No matter how much Zelda tries to convince me she’s not eating clover, the enormous amount of clover slobber running out of her mouth gives her away. The photo does not even come close to showing how much saliva has been pouring out her mouth. In fact, one of the more serious side effects of excessive salivation from clover is dehydration. A horse can generate 12-15 gallons of saliva daily. That’s one reason why it’s so important to provide horses that might be eating clover with sufficient water.
What causes slobbers?
Excessive salivation most often occurs because horses eat plants that are infected with the fungus Rhizoctonia leguminicola. This fungus grows on legumes of all kinds. The fungus produces slaframine, and it is this mycotoxin that provokes the drooling. The fungus flourishes in cool, wet, and humid conditions — just they type of weather that we’ve been having. A lot of rain and humidity and then bingo, puddles of drool.

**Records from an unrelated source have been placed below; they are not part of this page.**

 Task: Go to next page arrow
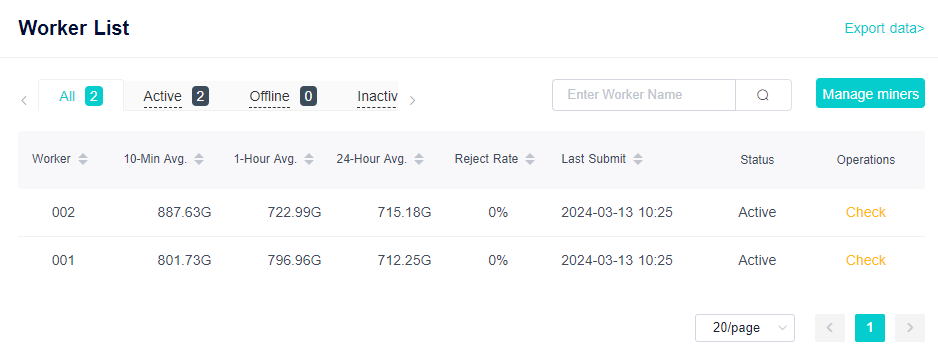tap(910, 328)
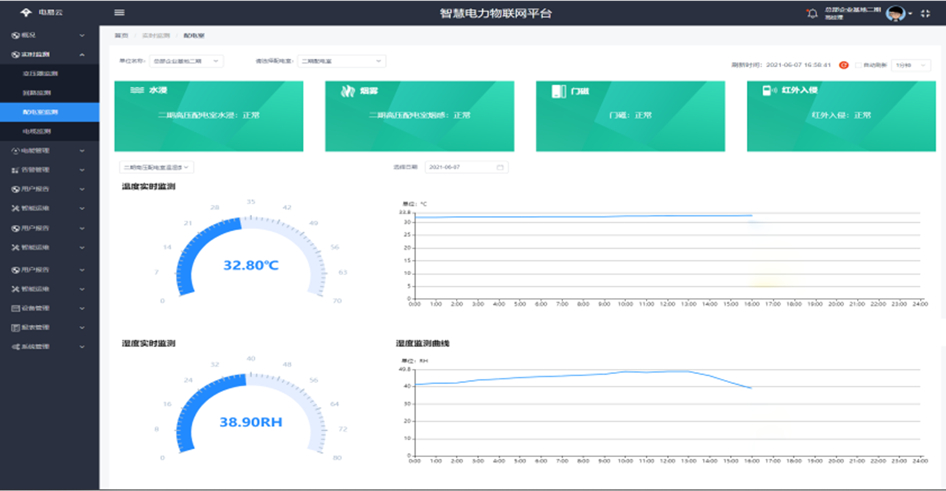Click the hamburger menu collapse icon
The image size is (946, 491).
coord(119,13)
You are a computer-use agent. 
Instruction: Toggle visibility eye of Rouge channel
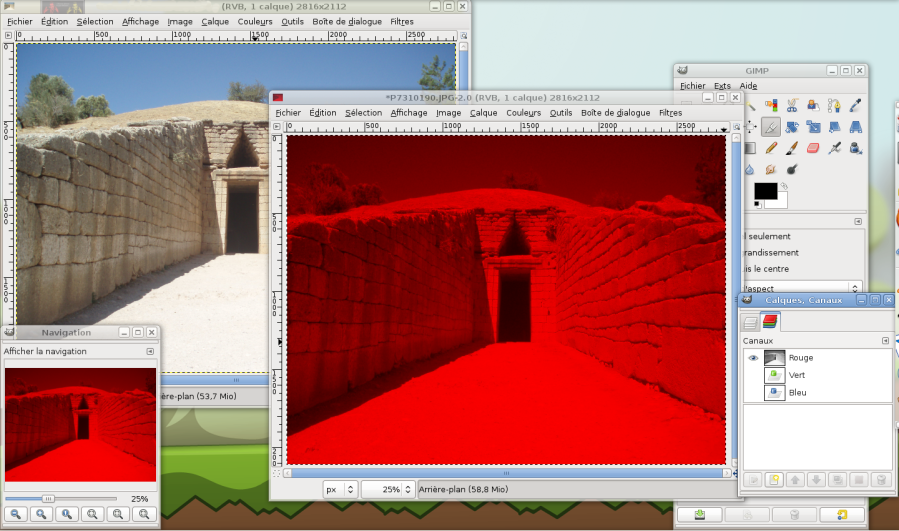[753, 357]
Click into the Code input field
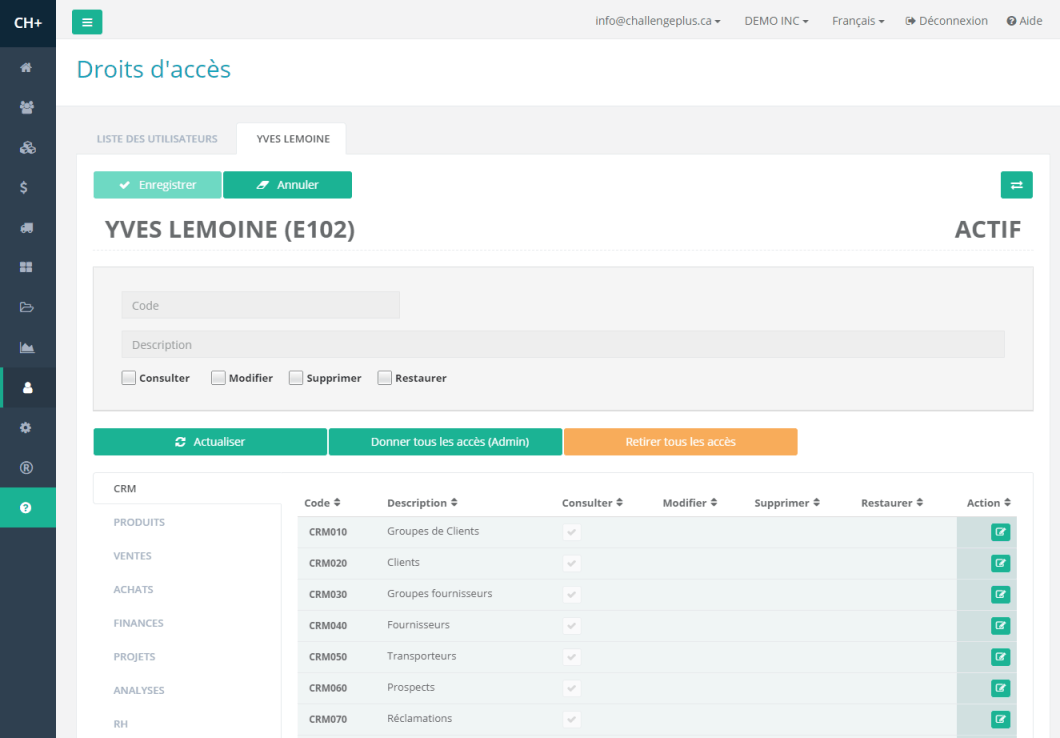This screenshot has width=1060, height=738. pos(260,305)
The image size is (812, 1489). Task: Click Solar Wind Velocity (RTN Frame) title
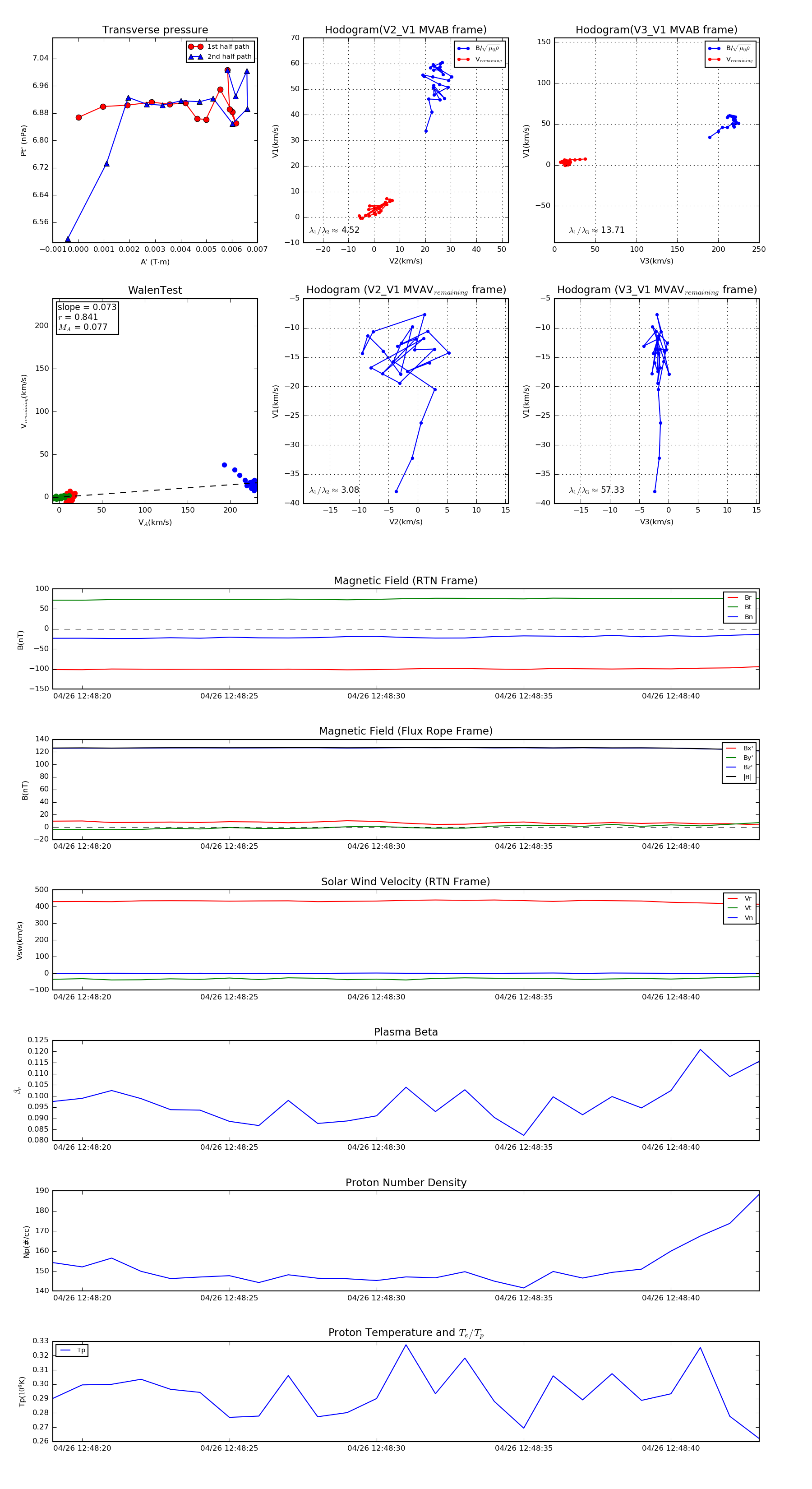[x=406, y=882]
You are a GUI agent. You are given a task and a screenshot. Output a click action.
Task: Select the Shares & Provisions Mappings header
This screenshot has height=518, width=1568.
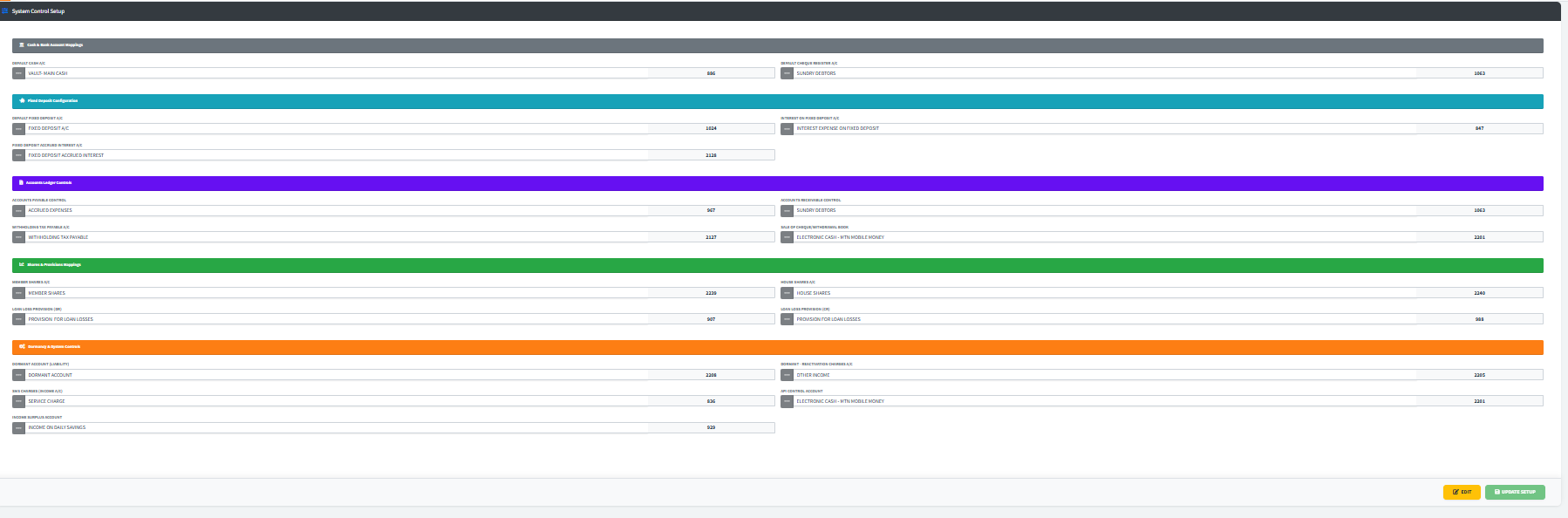coord(54,265)
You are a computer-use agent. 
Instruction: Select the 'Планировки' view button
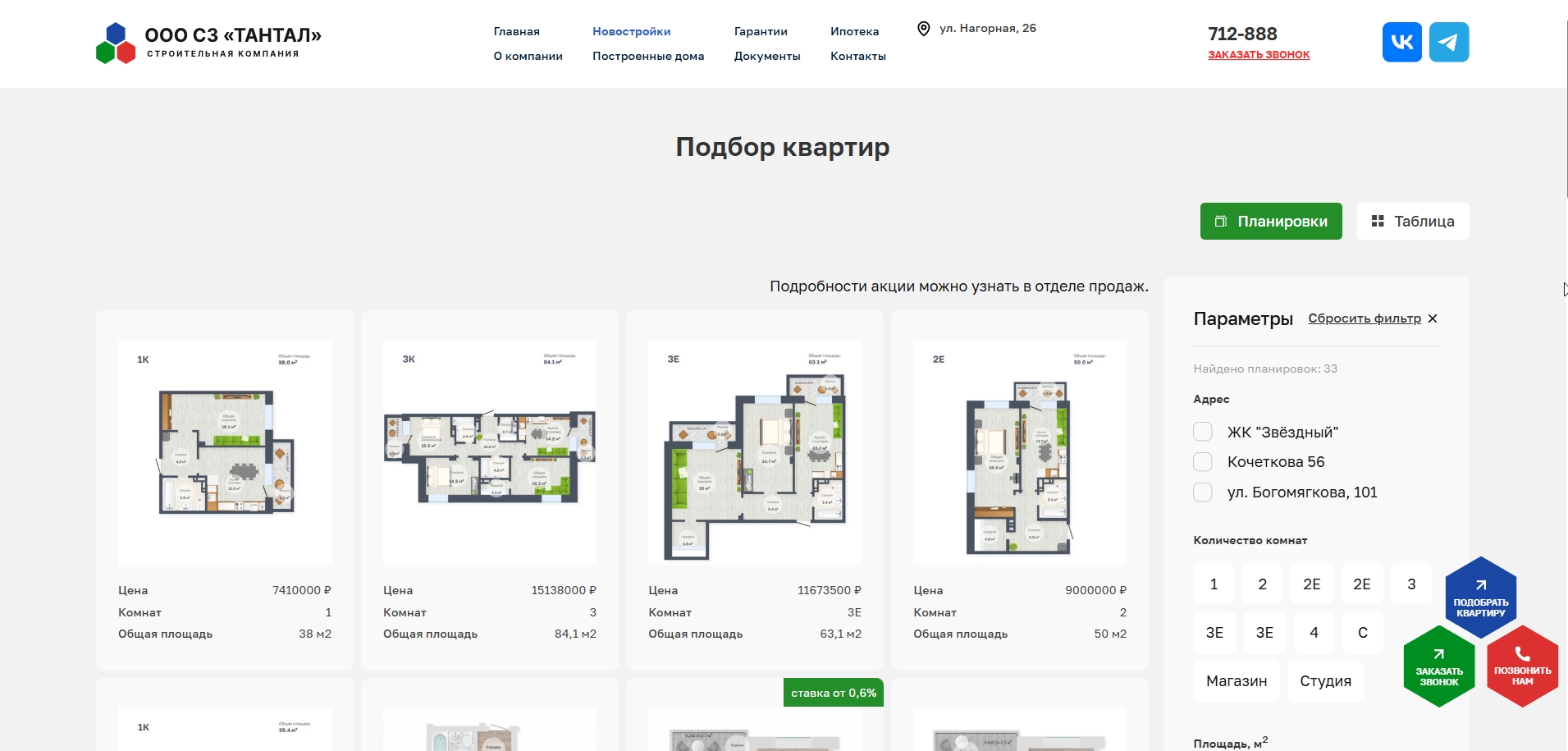1270,222
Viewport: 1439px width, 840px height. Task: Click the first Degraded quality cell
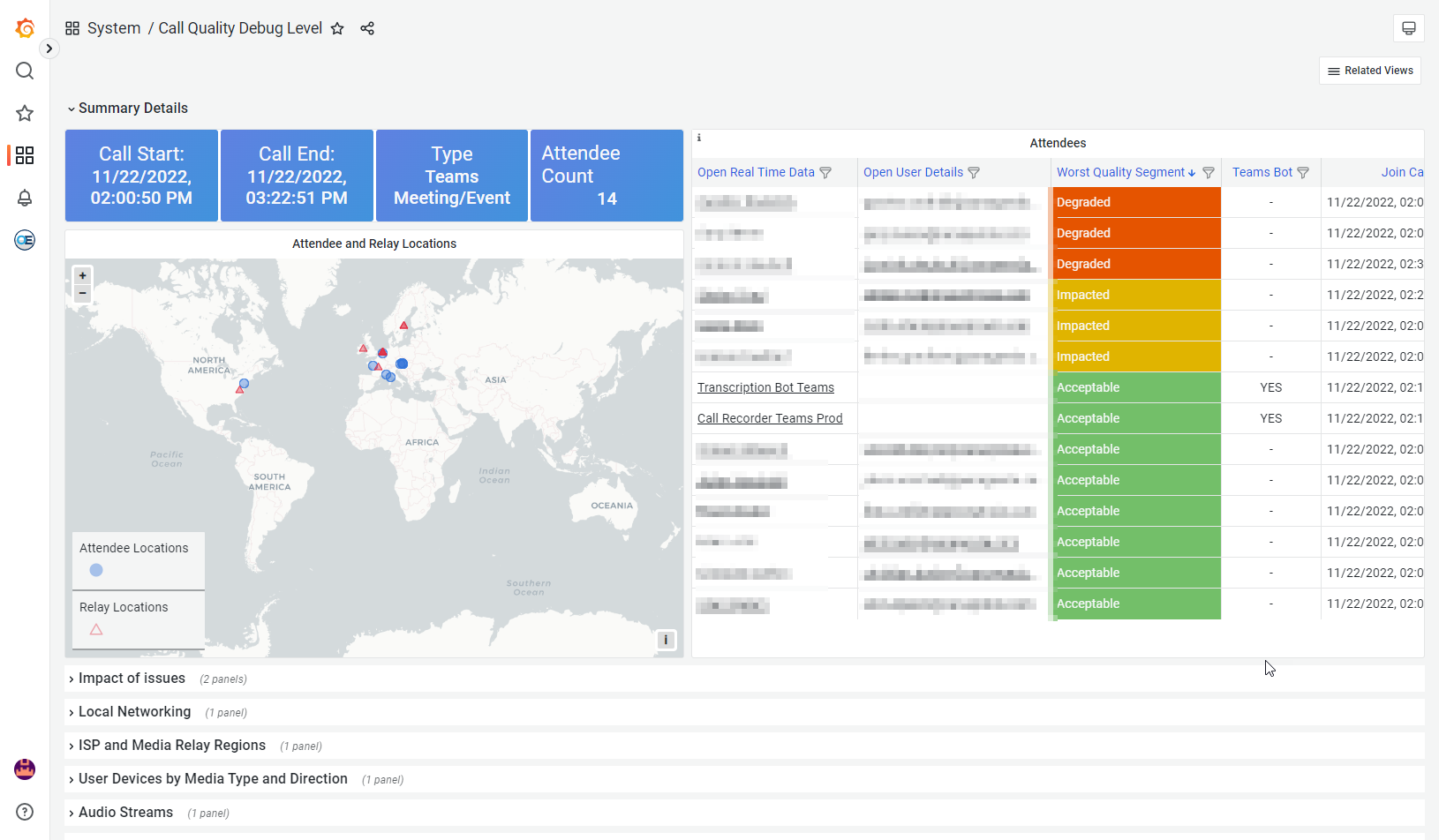[x=1136, y=202]
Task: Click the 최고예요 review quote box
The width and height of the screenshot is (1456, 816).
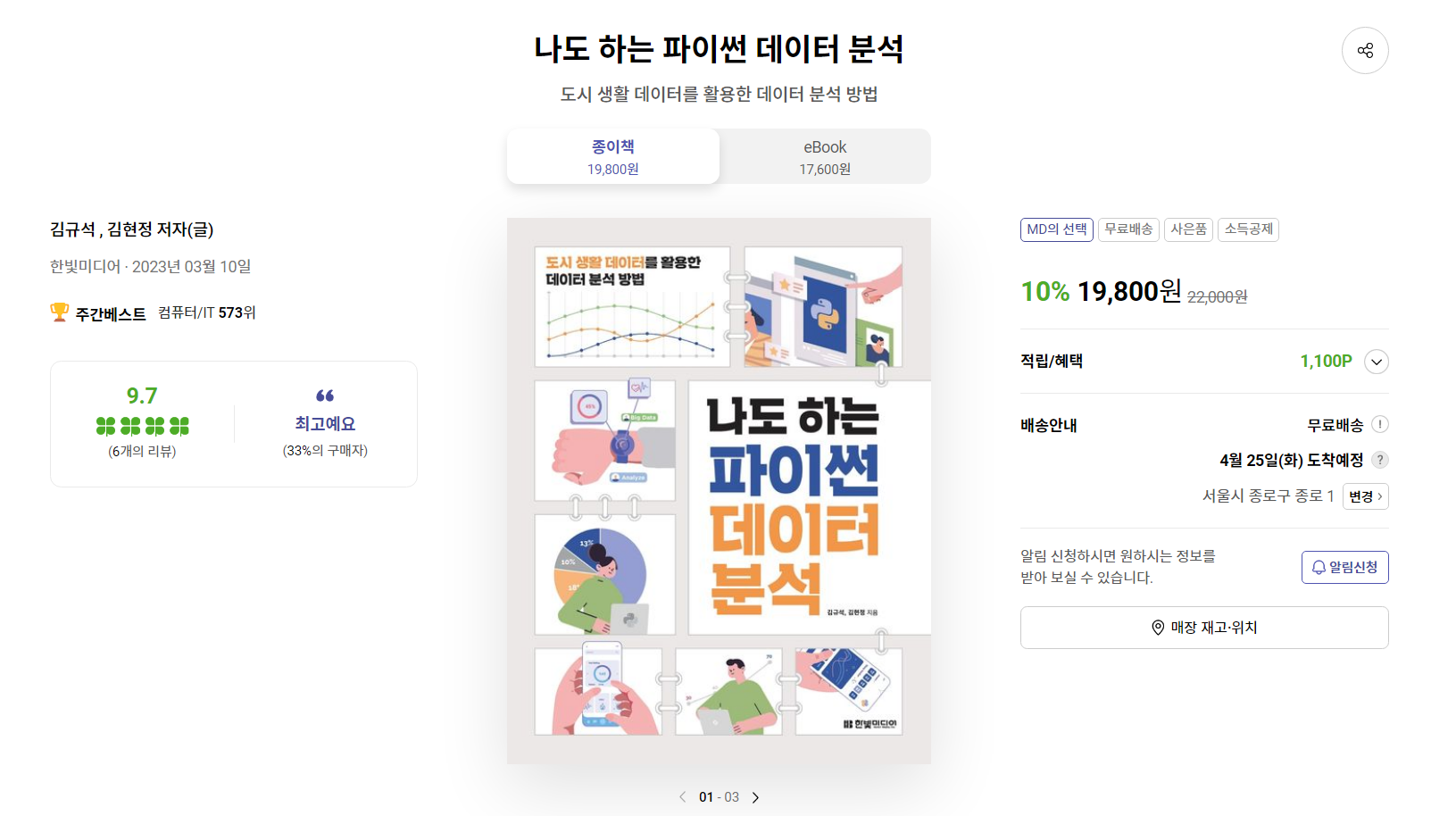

The only way to treat slobbers is to remove the cause. Taking your horse off the pasture where the fungus is an issue will resolve the problem quickly. Curly and Zelda are only on pasture for about six hours a day; when they are on the dry lot paddock, they stop drooling. As mentioned above, it’s also important to provide sufficient, clean water. Especially when it’s hot. We also provide supplemental hay, so they never feel that eating the clover is a necessity. Moving your pasture to keep legumes short also helps.
Some horses seem more prone to it than others. Freedom is on the pasture right next to Curly and Zelda. I haven’t seen him drooling at all. Not this year or previous years. Curly drools a lot. This year Zelda is, too.